→ Tasks:
a) Answer these questions from the cruising log, one line each:
(i) In what year was the Great Dismal Swamp Canal opened?
(ii) How does the log describe Fort Monroe?
(iii) Where is the boat anchored tonight?
b) Name every kind of ship that the cruising log says wove its way in and out of the port of Norfolk.
c) Reproduce word for word the portion of the cruising log running from "From there it" down to "in the swamp.".

→ Selection:
* * * *

From there it was time to enter the Great Dismal Swamp Canal, built by slaves and opened in 1805 for the shipment of goods along the Atlantic coastal regions. A mesmerizing tunnel of green, it is the narrowest waterway we have traveled. At times it appeared we were looking at plants underwater but it was simply the reflection of the trees on the dark glassy surface of the canal. It was poignant to admire such beauty while recognizing how much suffering and hardship went into the creation of this place.

We rafted up to another boat at the Dismal Swamp Welcome Center where we would spend the night. We awkwardly walked across our neighbors’ boat anytime we wanted to get to shore, and went for a long hike in the swamp.

 
 
 
 

A day later we were in Norfolk, exploring neighborhoods and watching the weather. On the way to dinner we redirected our Lyft to take us straight back to the dinghy as a storm was approaching. We made it back before the storms and motored out the next morning among the intense commercial and military traffic in Norfolk, one of the busiest ports in the US. We were stopped in the channel at one point to wait for a cable to be laid across the bottom. Cruise ships, container ships and warships wove their way in and out of the port as divers completed underwater operations and a Navy captain ordered all vessels to stay far away from a nearby submarine. Tempers flared on the radio as cruisers and the dive operation chastised sport fishermen for their large wakes. Imagine the chaos if every car driver could directly broadcast their thoughts into each other’s vehicles. This is surely more tame.

 
 
 
 

Soon we were out of the mess, anchored peacefully next to Fort Monroe, the largest stone fort ever built in the US. We walked into Phoebus to load up on fresh produce and that evening we explored the impressive grounds of the fort. The fort was recently converted to a public space and new housing repurposed from the former officers’ and soldiers’ homes.

 
 
 

Our fuel bill is dropping quickly as we cruise slowly while under power and raise the sails as much as possible. This morning there was no wind until halfway through our journey, then it picked up and we had a very pleasant sail to complete the last 10 miles for free. Tonight we are anchored in one of the many sheltered creeks of Deltaville, VA. We plan to spend 2-3 weeks in the Chesapeake before making our way to New York City.

* * * *

→ Data section:
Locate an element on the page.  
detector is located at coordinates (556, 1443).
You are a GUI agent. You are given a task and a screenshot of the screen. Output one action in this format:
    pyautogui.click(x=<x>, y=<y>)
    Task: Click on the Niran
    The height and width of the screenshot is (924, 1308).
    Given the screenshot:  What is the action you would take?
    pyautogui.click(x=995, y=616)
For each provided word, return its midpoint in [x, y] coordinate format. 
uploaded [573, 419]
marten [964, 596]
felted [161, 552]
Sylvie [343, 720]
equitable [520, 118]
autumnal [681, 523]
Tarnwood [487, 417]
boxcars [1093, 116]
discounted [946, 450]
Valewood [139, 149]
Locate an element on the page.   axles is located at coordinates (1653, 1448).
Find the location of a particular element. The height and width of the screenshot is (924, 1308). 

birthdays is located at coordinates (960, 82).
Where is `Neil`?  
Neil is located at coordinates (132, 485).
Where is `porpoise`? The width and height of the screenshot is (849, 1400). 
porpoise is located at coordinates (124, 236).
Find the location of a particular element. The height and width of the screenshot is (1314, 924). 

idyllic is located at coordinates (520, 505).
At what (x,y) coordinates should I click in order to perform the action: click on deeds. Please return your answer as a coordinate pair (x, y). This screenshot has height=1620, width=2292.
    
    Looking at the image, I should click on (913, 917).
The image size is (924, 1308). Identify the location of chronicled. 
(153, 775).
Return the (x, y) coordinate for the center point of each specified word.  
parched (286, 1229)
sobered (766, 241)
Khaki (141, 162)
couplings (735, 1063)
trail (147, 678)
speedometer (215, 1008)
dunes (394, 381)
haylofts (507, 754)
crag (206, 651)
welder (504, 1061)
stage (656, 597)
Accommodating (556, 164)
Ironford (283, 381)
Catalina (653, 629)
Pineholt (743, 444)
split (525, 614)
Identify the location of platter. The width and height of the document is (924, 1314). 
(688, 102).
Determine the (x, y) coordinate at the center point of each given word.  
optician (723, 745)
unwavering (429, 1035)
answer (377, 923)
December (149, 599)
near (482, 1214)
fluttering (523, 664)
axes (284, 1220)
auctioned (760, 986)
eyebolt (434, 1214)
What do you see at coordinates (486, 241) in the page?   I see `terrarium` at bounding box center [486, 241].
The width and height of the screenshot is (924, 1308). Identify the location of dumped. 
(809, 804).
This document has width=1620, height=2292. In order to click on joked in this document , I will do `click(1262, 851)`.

* * * *

→ Full solutions:
a)
(i) 1805
(ii) As the largest stone fort ever built in the US
(iii) In one of the many sheltered creeks of Deltaville, VA

b) Cruise ships, container ships, warships

c)
From there it was time to enter the Great Dismal Swamp Canal, built by slaves and opened in 1805 for the shipment of goods along the Atlantic coastal regions. A mesmerizing tunnel of green, it is the narrowest waterway we have traveled. At times it appeared we were looking at plants underwater but it was simply the reflection of the trees on the dark glassy surface of the canal. It was poignant to admire such beauty while recognizing how much suffering and hardship went into the creation of this place.

We rafted up to another boat at the Dismal Swamp Welcome Center where we would spend the night. We awkwardly walked across our neighbors’ boat anytime we wanted to get to shore, and went for a long hike in the swamp.